Fig. 6-4-5-4  Number of reported cases for sexual offenses (Canada) (1995-2004)

(3) Countermeasures against sexual offenses

  As countermeasures against sexual offenses in Canada, there are (1) the system of special indeterminate sentence to ensure social safety by imprisoning offenders for a long term, (2) sex offender treatment programs in institutions, (3) community-based treatment for sex offenders (probationary supervision), (4) the system of long-term community-based supervision after completion of terms of sentences and terms of probationary supervision based on parole, (5) sureties to keep the peace, and (6) sex offender information registration system to help the police clear sexual offenses.

a. System of special indeterminate sentence - System to recognize "dangerous offenders"

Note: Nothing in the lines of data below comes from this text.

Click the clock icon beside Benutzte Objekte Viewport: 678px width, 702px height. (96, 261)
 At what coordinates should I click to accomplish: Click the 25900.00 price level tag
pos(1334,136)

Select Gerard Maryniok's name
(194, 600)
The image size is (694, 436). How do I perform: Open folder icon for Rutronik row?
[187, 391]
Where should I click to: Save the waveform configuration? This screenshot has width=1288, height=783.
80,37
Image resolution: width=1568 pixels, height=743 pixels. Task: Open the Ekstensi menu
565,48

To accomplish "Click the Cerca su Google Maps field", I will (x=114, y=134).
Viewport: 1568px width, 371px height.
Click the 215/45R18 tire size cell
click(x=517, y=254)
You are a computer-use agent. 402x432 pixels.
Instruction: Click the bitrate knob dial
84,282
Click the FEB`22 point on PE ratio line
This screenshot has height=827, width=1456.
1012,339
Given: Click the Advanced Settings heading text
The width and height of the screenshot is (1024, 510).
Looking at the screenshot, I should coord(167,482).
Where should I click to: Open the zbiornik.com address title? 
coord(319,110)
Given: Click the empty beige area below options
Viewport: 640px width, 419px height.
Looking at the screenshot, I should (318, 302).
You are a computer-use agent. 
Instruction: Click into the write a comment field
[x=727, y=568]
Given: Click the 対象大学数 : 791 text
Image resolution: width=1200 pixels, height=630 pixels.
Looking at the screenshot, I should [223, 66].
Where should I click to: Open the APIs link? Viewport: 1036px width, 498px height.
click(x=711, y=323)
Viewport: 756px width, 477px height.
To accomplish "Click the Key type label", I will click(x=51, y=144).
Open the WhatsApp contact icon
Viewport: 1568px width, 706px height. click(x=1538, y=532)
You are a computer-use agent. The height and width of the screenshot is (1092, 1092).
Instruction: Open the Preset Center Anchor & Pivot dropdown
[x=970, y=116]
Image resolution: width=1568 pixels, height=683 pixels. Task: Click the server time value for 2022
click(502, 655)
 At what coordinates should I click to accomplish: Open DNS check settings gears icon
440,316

  This is the system where absolute indeterminate sentence without any determinate maximum term can be rendered to an offender when a court ordered custody up to 60 days for an assessment upon a request from a public prosecutor after the offender was convicted for certain offenses but prior to the determination of sentence, and the court recognized him/her as a "dangerous offender" based on the results of assessment. Requirements for recognition in case of persons convicted for sexual assault are that the person is recognized as incapable of controlling his/her sexual desires and thereby highly likely to cause harm to other persons in the future. Under this system, the National Parole Board assesses whether or not to grant parole to each person when seven years have elapsed since commencing the execution of sentence. If it is judged inappropriate to grant parole, such assessment is repeated every two years. As this is a system of absolute indeterminate sentence, offenders can be placed under lifetime imprisonment without parole. As of May 2005, 336 persons were recognized as "dangerous offenders." Among these, 17 were on parole and 319 were imprisoned (Source: Department of Public Safety and Emergency Preparedness of Canada).

b. Sex offender treatment programs in institutions (Federal penal institutions)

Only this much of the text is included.